> [AIM OF THE TASK] An exact restatement of the data below, with the pictures removed, is the required answer.
START STUDY MATERIAL
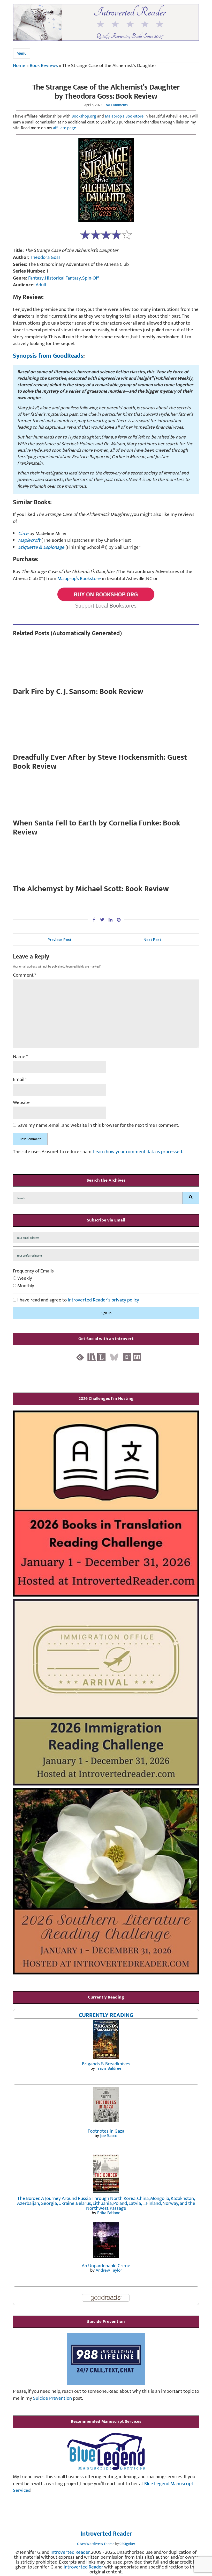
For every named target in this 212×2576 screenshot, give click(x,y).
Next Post (152, 939)
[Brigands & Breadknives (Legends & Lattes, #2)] (106, 2039)
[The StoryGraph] (91, 1357)
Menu (22, 53)
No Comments (117, 105)
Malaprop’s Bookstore (79, 579)
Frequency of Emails (33, 1271)
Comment (24, 975)
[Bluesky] (114, 1357)
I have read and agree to (77, 1300)
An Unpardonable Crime (106, 2266)
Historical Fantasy (63, 278)
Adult (41, 285)
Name (20, 1056)
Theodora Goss (45, 257)
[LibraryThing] (101, 1357)
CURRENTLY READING (106, 2015)
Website (21, 1102)
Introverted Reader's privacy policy (103, 1300)
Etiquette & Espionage (41, 547)
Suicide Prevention (52, 2398)
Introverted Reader (106, 2534)
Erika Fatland (108, 2212)
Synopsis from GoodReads (48, 356)
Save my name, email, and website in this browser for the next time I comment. (98, 1125)
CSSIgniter (127, 2544)
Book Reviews (44, 66)
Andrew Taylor (109, 2270)
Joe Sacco (108, 2135)
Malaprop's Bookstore (124, 116)
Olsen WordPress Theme (95, 2544)
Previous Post (60, 939)
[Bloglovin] (127, 1357)
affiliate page (64, 128)
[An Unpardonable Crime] (106, 2240)
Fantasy (35, 278)
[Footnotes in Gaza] (106, 2104)
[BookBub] (137, 1357)
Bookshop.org (84, 116)
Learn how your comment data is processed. (138, 1152)
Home (19, 66)
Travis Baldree (109, 2068)
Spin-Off (90, 278)
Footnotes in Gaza (106, 2131)
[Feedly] (80, 1357)
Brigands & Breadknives (106, 2064)
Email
END STUDY MATERIAL
> [EXERCISE OUTPUT]
For every named target in this 212×2576 screenshot, give click(x,y).
Next Post (152, 939)
[Brigands & Breadknives (Legends & Lattes, #2)] (106, 2039)
[The StoryGraph] (91, 1357)
Menu (22, 53)
No Comments (117, 105)
Malaprop’s Bookstore (79, 579)
Frequency of Emails (33, 1271)
Comment (24, 975)
[Bluesky] (114, 1357)
I have read and agree to (77, 1300)
An Unpardonable Crime (106, 2266)
Historical Fantasy (63, 278)
Adult (41, 285)
Name (20, 1056)
Theodora Goss (45, 257)
[LibraryThing] (101, 1357)
CURRENTLY READING (106, 2015)
Website (21, 1102)
Introverted Reader's privacy policy (103, 1300)
Etiquette & Espionage (41, 547)
Suicide Prevention (52, 2398)
Introverted Reader (106, 2534)
Erika Fatland (108, 2212)
Synopsis from GoodReads (48, 356)
Save my name, email, and website in this browser for the next time I comment. (98, 1125)
CSSIgniter (127, 2544)
Book Reviews (44, 66)
Andrew Taylor (109, 2270)
Joe Sacco (108, 2135)
Malaprop's Bookstore (124, 116)
Olsen WordPress Theme (95, 2544)
Previous Post (60, 939)
[Bloglovin] (127, 1357)
affiliate page (64, 128)
[An Unpardonable Crime] (106, 2240)
Fantasy (35, 278)
[Footnotes in Gaza] (106, 2104)
[BookBub] (137, 1357)
Bookshop.org (84, 116)
Learn how your comment data is processed. (138, 1152)
Home (19, 66)
Travis Baldree (109, 2068)
Spin-Off (90, 278)
Footnotes in Gaza (106, 2131)
[Feedly] (80, 1357)
Brigands & Breadknives (106, 2064)
Email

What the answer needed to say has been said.